The British Standards Institute (BSI), which last week joined the campaign for a worldwide web that is accessible to disabled people, has itself got an inaccessible website.
The aim of the new standard, called a Guide to Good Practice in Commissioning Accessible Websites, is to reverse the trend that around 80 per cent of websites are still inaccessible, despite years of campaigning and the introduction of laws to punish ignorant website owners.
Now the BSI is having to pay someone to get its own website up to scratch.
A disabled campaigner, who asked to remain anonymous because he helped produce the BSI guidelines, said: "Many organisations who campaign for disabled people have [website] issues."
"It's an ongoing process...they are all on a journey.
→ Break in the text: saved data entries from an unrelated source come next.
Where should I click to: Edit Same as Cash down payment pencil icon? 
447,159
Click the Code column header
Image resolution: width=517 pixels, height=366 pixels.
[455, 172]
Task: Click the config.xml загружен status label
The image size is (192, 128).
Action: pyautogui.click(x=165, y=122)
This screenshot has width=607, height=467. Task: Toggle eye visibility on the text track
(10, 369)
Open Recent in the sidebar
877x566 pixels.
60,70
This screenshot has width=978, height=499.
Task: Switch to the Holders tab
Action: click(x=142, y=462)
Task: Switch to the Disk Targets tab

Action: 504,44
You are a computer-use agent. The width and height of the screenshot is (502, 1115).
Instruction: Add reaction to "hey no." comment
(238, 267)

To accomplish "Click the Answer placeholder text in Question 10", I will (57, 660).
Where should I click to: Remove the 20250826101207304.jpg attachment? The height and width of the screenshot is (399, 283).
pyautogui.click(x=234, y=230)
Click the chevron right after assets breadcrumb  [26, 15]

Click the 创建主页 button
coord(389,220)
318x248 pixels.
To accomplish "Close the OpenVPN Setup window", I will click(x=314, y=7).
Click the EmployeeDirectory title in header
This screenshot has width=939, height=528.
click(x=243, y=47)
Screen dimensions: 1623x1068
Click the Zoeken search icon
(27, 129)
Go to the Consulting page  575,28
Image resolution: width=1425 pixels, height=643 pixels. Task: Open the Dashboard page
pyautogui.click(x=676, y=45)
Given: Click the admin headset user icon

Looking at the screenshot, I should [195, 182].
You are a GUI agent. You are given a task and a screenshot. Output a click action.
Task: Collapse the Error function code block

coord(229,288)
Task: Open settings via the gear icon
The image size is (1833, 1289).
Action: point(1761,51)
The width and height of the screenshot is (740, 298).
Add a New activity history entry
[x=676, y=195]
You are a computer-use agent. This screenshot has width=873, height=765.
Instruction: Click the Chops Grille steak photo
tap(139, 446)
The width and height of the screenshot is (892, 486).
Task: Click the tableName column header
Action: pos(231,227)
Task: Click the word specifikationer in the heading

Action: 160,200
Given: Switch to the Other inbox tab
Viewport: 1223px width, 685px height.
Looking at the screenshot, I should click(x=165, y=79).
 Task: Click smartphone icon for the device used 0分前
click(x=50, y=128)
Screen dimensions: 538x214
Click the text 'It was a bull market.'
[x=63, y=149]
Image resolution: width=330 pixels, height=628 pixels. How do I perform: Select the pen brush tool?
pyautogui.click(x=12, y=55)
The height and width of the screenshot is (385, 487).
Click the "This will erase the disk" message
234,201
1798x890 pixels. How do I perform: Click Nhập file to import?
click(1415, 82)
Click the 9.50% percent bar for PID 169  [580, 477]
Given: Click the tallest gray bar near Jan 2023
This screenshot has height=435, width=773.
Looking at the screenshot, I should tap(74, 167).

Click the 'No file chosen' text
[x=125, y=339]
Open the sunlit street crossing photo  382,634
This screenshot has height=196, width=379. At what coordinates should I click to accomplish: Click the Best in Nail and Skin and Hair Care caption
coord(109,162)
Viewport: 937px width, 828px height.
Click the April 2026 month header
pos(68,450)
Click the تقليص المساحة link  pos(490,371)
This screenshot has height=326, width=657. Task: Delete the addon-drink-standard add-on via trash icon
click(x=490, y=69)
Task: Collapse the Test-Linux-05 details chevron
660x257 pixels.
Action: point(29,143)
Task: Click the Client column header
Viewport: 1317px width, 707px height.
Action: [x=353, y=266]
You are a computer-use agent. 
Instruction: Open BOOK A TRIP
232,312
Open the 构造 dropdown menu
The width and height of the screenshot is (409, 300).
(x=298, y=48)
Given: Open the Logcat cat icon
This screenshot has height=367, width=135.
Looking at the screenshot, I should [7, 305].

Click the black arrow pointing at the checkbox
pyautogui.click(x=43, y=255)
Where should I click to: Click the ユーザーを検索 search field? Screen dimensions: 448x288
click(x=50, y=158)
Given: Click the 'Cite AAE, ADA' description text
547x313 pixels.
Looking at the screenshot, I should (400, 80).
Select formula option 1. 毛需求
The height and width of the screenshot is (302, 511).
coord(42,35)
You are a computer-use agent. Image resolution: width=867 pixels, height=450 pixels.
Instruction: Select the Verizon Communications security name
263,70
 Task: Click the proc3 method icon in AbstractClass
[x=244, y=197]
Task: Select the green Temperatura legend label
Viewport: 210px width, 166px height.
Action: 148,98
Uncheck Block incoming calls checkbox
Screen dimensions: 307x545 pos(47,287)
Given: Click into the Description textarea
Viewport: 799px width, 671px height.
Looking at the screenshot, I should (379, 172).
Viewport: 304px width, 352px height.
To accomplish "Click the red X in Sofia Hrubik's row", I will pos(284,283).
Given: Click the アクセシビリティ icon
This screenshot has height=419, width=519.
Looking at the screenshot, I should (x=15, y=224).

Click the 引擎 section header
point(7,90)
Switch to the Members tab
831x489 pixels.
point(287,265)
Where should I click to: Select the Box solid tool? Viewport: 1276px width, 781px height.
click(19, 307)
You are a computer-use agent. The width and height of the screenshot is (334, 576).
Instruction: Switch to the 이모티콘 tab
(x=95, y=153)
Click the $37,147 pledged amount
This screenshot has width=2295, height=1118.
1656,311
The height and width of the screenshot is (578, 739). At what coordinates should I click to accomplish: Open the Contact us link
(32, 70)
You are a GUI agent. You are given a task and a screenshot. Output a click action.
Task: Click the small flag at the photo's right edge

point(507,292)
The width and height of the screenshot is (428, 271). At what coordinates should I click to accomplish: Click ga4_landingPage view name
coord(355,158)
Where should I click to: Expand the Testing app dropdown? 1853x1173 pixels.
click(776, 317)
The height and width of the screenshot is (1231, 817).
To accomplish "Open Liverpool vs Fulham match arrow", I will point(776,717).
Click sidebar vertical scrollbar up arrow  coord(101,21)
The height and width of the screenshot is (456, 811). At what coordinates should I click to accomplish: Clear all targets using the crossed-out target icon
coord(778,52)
Compare it with Disney and Times Online and the difference is very stark," he said.
The BSI is overhauling its website's 15,000 pages, which are spread across 15 microsites in 18 languages. It appointed the contractor in December, and will sign the contract this month.
The website is due to be completed in October, almost a year after PAS 78 was supposed to be launched and over two years since it started work on the new standard.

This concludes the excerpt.